Bern has kept its own bears since at least the 16th century, and they were moved to this park on the opposite bank of the Aare in 1857. The habitat was modernised in 2009, when a new space was opened next to the original pit. 
The two enclosures are linked by a tunnel, and even allow the bears to take dips in the river. 
If you’re hesitant about animals in captivity you’ll be cheered by the all the room the three inhabitants have and how healthy they look.

8. Rosengarten


The city’s rose garden is on high ground, close to the BärenPark and with a very satisfying vista of Bern’s Old Town from the right bank of the Aare. 
Families, friends and couples come to meet up and take picnics with Bern at their feet. 
This piece of open land was a cemetery up to 1913, and the first of its roses were planted in 1917. Spring and early summer are the most beautiful times, when ithe223 rose and 200 iris species are in flower. 
The rose garden also has 23 rhododendron species that flower in May, as well as a graceful pond with lilies that bloom in July.

9. Museum of Fine Arts

Museum Of Fine Arts

The oldest art museum in the country opened its doors in 1879 in a purpose-built Eclecticist hall. 
The earliest pieces are from the middle ages and the museum grazes over host of movements up to the present day. 
In the collection there are 3,000 paintings and sculptures as well as almost 50,000 photographs, prints, sketches and pieces of video art. 
There’s a batch of works by the Symbolist Ferdinand Hodler, and Expressionism is well-represented by Paul Klee, Franz Marc, Kandinsky, August Macke and Alexej von Jawlensky. 
The museum made the news recently when it was unexpectedly bequeathed a cache of 1,400 works by the German collector Cornelius Gurlitt. 
The only drawback is that a great deal are likely to have been stolen by the Nazis in the 30s and 40s.

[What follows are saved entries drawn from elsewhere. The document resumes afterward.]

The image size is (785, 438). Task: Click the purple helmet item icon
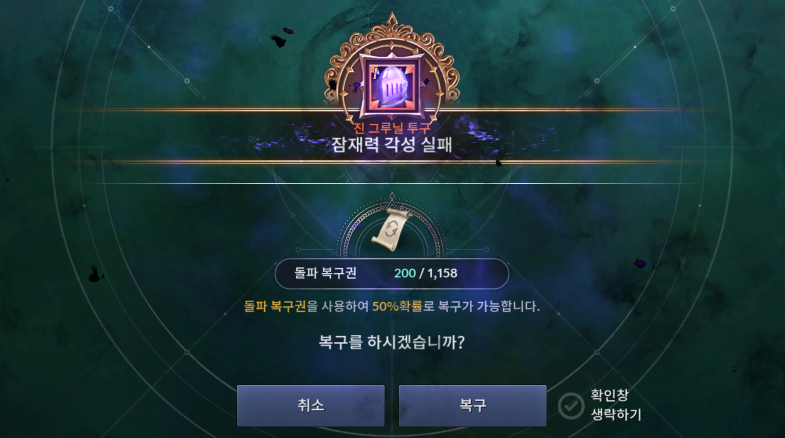coord(392,86)
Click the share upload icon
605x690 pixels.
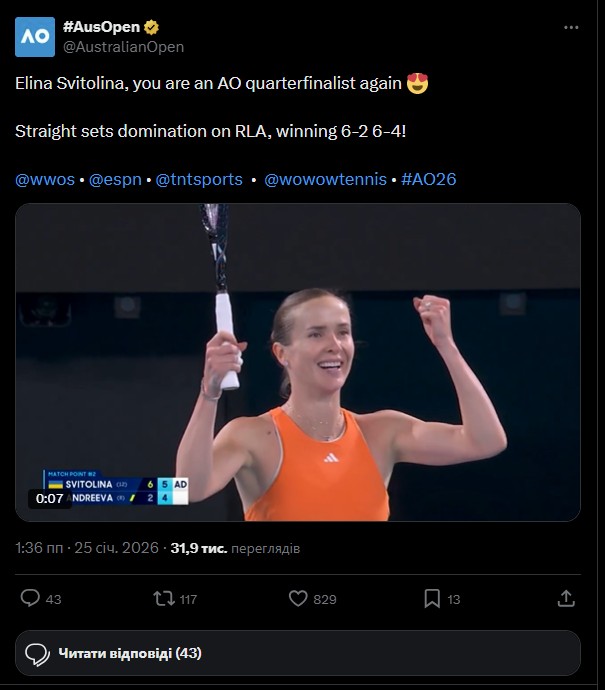click(x=565, y=598)
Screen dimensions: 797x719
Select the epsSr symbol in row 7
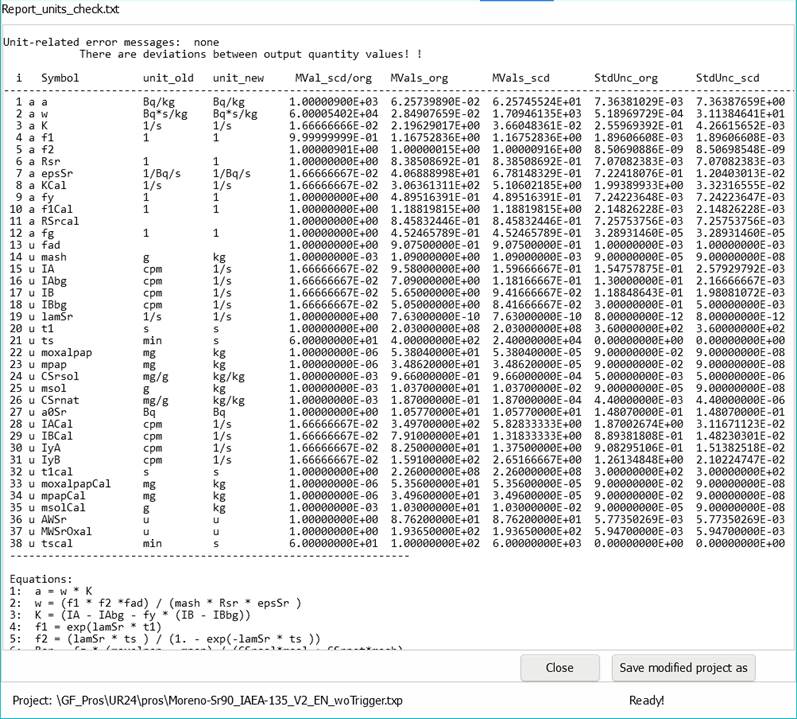pyautogui.click(x=58, y=171)
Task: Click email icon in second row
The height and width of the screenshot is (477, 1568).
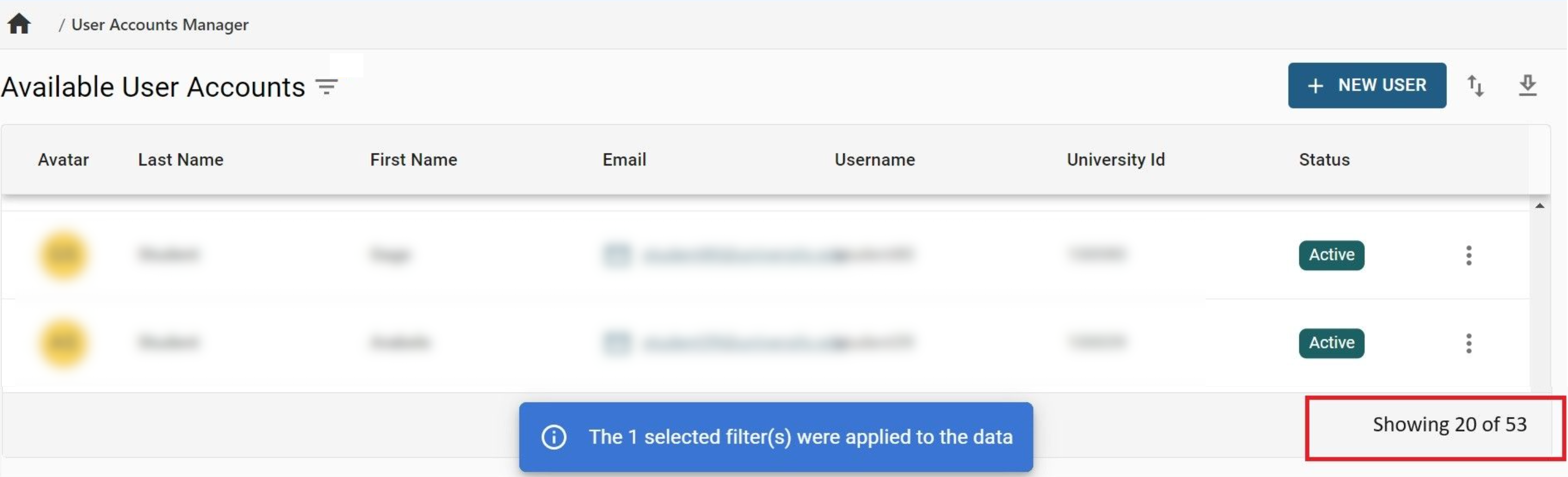Action: click(x=616, y=343)
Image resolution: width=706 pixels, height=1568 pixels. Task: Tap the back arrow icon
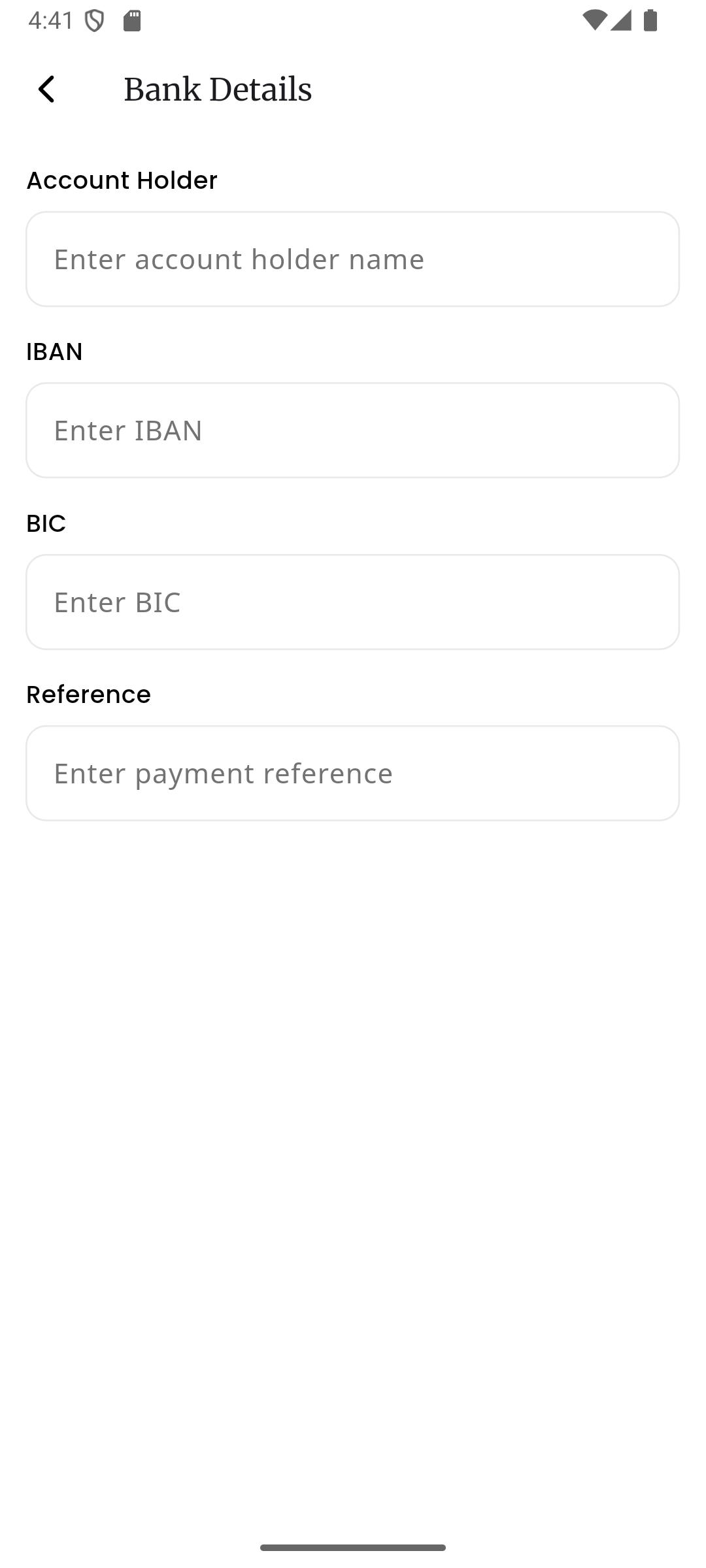(46, 90)
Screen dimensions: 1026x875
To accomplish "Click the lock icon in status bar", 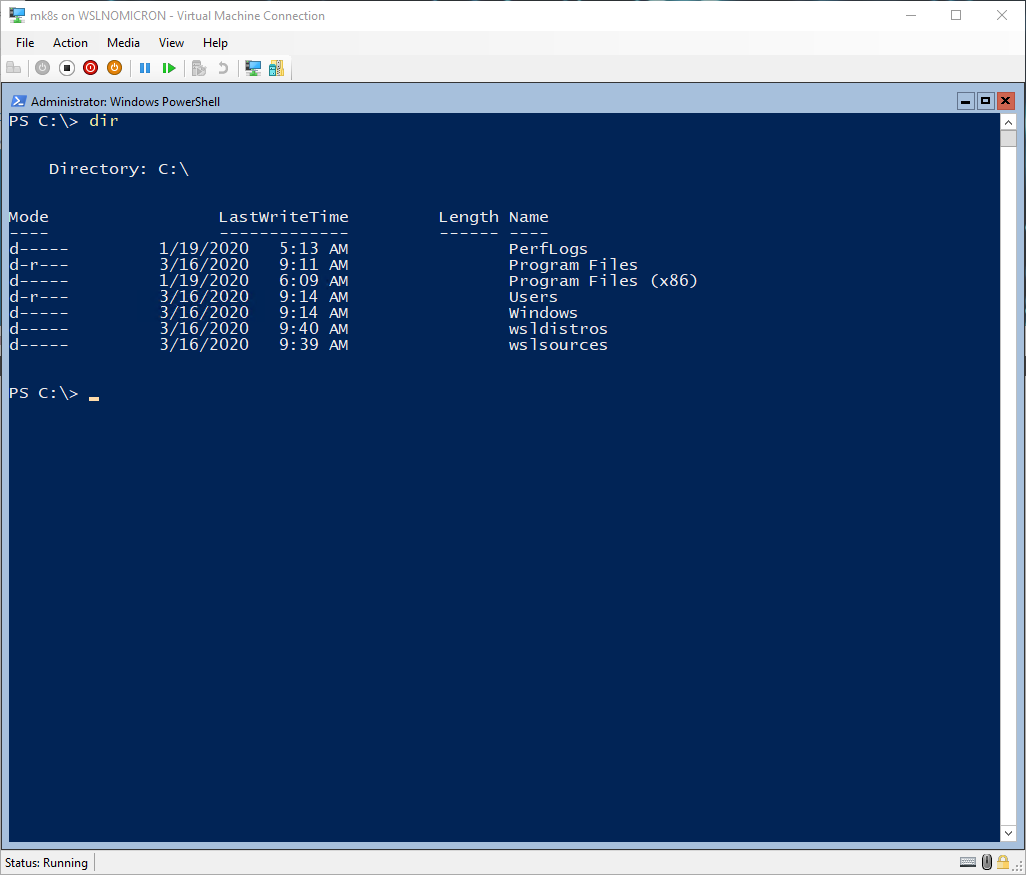I will (x=1003, y=862).
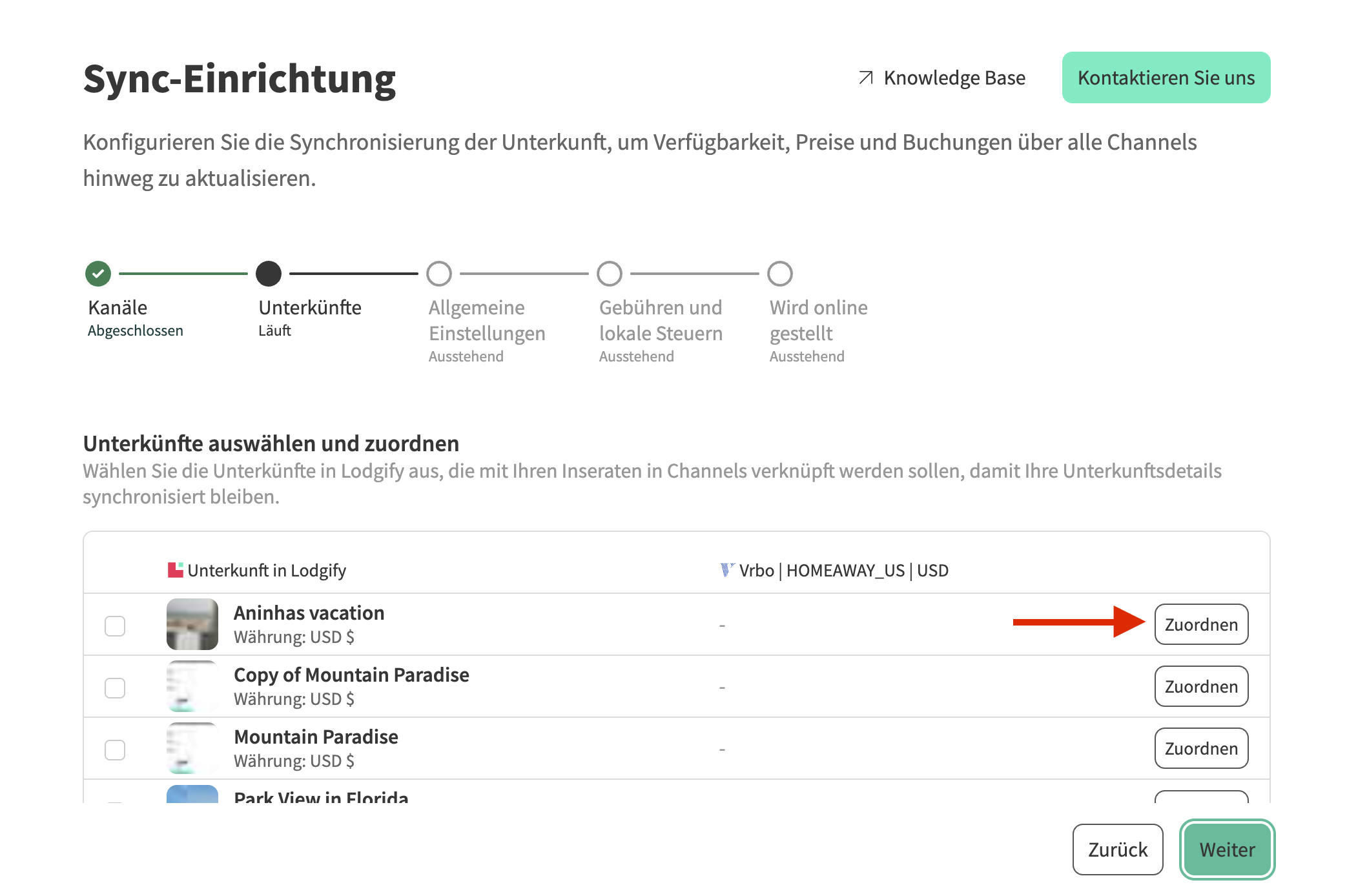Click the Knowledge Base external link arrow icon

tap(866, 78)
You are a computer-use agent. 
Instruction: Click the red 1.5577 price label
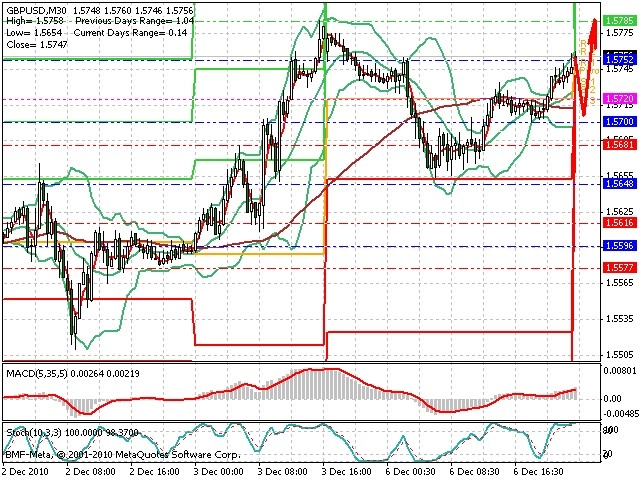tap(620, 268)
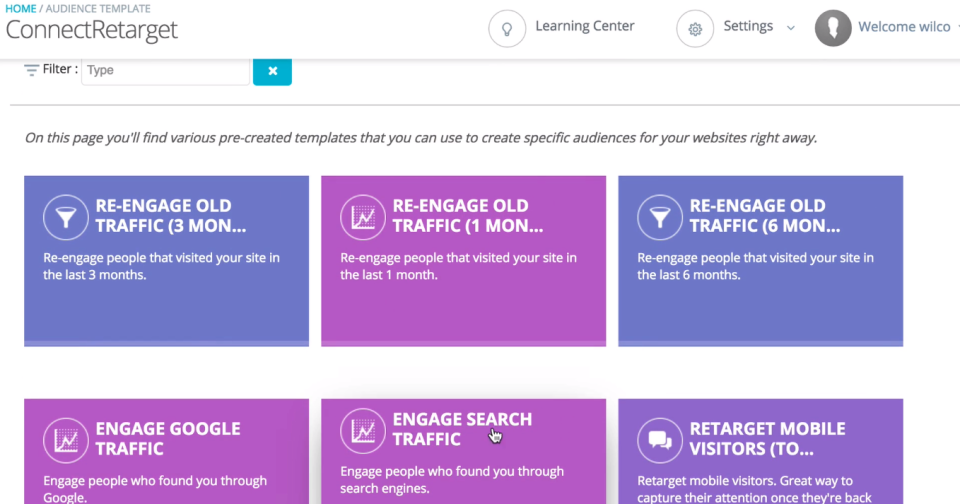Click the user avatar icon

[x=833, y=28]
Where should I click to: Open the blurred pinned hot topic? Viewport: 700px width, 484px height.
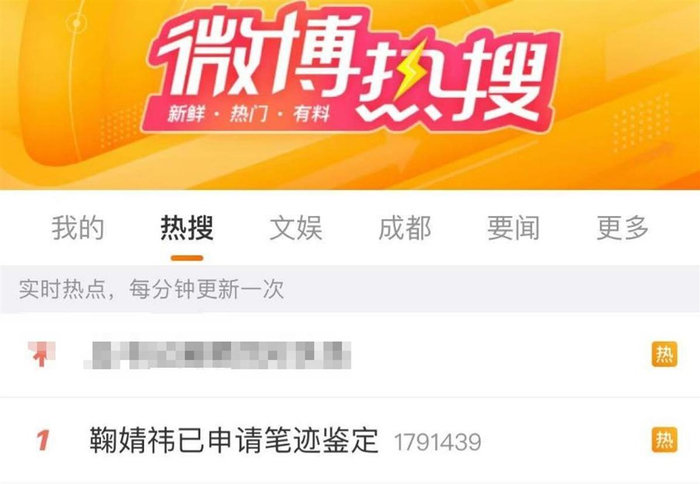[x=217, y=355]
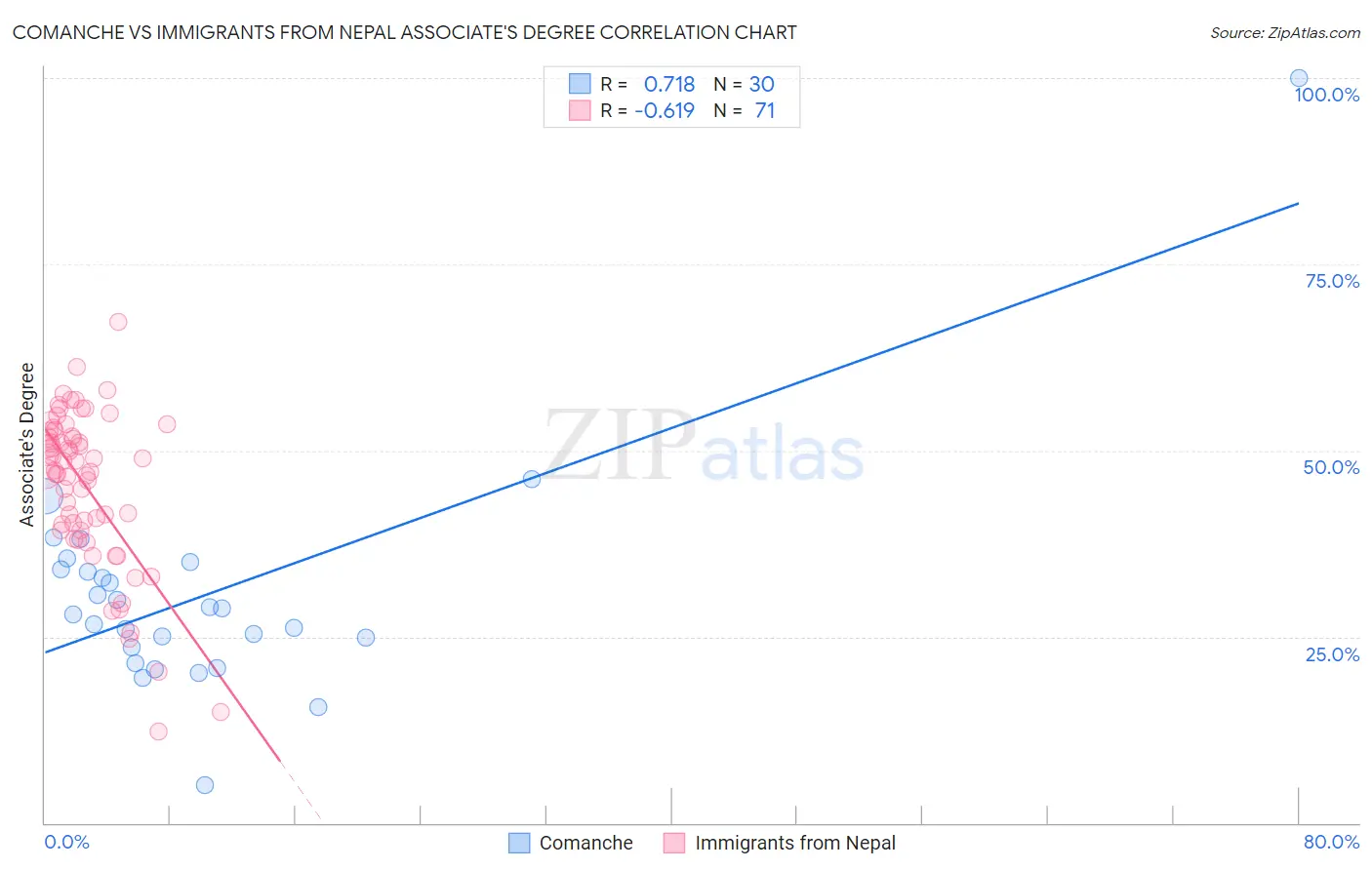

11. Museum für Kommunikation

Museum Für Kommunikation

Just off Helvetiaplatz is the only museum in Switzerland on the subject of communication. 
Its origins lie in a post museum founded in 1907, and there’s still an exhibition on this topic, explaining the postal network and showing historic coaches and postage stamps. 
There’s also some archive correspondence, like authentic letters sent by Paul von Hindenburg. 
Another exhibition deals with “media” , and teems with interactive audiovisual displays.
And there’s an extensive area for telecommunications, complete with early telephones, telegraphs where you can decipher Morse code and vacuum tubes for sending messages.

12. Einsteinhaus


A nice complement to the Historical Museum, this minor attraction holds the second floor flat where Einstein lived from 1903 to 1905. He shared this modest abode with his wife Mileva Marić and son Hans Albert while he was employed at the Swiss Federal Institute of Intellectual Property. 
While living here Einstein wrote his Annus Mirabilis papers, which changed the way we understand the universe. 
On the second floor the flat has been recreated with contemporary architecture, while there’s more of a scientific theme on the floor above. 
This exhibition looks into the theories he developed in Bern, and has a timeline of his life.